• **SHORT TASK**
Can you write out the entries below again, switching every "computer-use agent" to "screen assistant" and leaving everything else unchanged?

########################################

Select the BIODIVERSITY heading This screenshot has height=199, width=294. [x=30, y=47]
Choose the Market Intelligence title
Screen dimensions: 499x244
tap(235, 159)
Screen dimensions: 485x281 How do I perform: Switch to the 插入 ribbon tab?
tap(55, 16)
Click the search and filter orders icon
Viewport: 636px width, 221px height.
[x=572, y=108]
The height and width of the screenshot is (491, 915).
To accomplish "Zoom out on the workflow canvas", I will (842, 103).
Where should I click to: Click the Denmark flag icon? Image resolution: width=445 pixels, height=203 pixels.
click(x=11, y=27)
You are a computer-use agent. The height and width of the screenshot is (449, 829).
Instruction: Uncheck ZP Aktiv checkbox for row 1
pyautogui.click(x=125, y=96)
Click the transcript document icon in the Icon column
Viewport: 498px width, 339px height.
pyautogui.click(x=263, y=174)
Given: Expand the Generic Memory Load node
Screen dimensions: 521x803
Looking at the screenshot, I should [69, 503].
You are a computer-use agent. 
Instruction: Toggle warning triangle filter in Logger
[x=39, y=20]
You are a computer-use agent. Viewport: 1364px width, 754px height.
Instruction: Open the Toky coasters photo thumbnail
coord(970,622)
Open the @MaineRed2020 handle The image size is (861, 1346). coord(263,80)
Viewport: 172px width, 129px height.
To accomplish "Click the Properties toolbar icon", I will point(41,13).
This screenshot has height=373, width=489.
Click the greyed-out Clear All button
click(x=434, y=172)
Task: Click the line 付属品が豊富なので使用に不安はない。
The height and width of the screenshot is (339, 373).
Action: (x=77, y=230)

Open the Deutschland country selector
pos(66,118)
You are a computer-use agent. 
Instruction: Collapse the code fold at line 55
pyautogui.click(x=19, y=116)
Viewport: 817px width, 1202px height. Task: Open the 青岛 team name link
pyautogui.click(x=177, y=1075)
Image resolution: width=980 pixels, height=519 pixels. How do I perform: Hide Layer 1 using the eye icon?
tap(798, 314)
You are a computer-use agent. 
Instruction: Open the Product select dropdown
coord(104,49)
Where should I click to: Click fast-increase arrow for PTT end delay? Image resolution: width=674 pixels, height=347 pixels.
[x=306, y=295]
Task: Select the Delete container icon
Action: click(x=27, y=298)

########################################

• **SOLUTION TO THIS TASK**
Select the BIODIVERSITY heading This screenshot has height=199, width=294. [x=30, y=47]
Choose the Market Intelligence title
Screen dimensions: 499x244
tap(235, 159)
Screen dimensions: 485x281 How do I perform: Switch to the 插入 ribbon tab?
tap(55, 16)
Click the search and filter orders icon
Viewport: 636px width, 221px height.
[x=572, y=108]
The height and width of the screenshot is (491, 915).
To accomplish "Zoom out on the workflow canvas", I will (842, 103).
Where should I click to: Click the Denmark flag icon? Image resolution: width=445 pixels, height=203 pixels.
click(x=11, y=27)
You are a screen assistant. The height and width of the screenshot is (449, 829).
Instruction: Uncheck ZP Aktiv checkbox for row 1
pyautogui.click(x=125, y=96)
Click the transcript document icon in the Icon column
Viewport: 498px width, 339px height.
pyautogui.click(x=263, y=174)
Given: Expand the Generic Memory Load node
Screen dimensions: 521x803
Looking at the screenshot, I should [69, 503].
You are a screen assistant. 
Instruction: Toggle warning triangle filter in Logger
[x=39, y=20]
You are a screen assistant. Viewport: 1364px width, 754px height.
Instruction: Open the Toky coasters photo thumbnail
coord(970,622)
Open the @MaineRed2020 handle The image size is (861, 1346). coord(263,80)
Viewport: 172px width, 129px height.
To accomplish "Click the Properties toolbar icon", I will point(41,13).
This screenshot has height=373, width=489.
Click the greyed-out Clear All button
click(x=434, y=172)
Task: Click the line 付属品が豊富なので使用に不安はない。
The height and width of the screenshot is (339, 373).
Action: (x=77, y=230)

Open the Deutschland country selector
pos(66,118)
You are a screen assistant. 
Instruction: Collapse the code fold at line 55
pyautogui.click(x=19, y=116)
Viewport: 817px width, 1202px height. Task: Open the 青岛 team name link
pyautogui.click(x=177, y=1075)
Image resolution: width=980 pixels, height=519 pixels. How do I perform: Hide Layer 1 using the eye icon?
tap(798, 314)
You are a screen assistant. 
Instruction: Open the Product select dropdown
coord(104,49)
Where should I click to: Click fast-increase arrow for PTT end delay? Image resolution: width=674 pixels, height=347 pixels.
[x=306, y=295]
Task: Select the Delete container icon
Action: click(x=27, y=298)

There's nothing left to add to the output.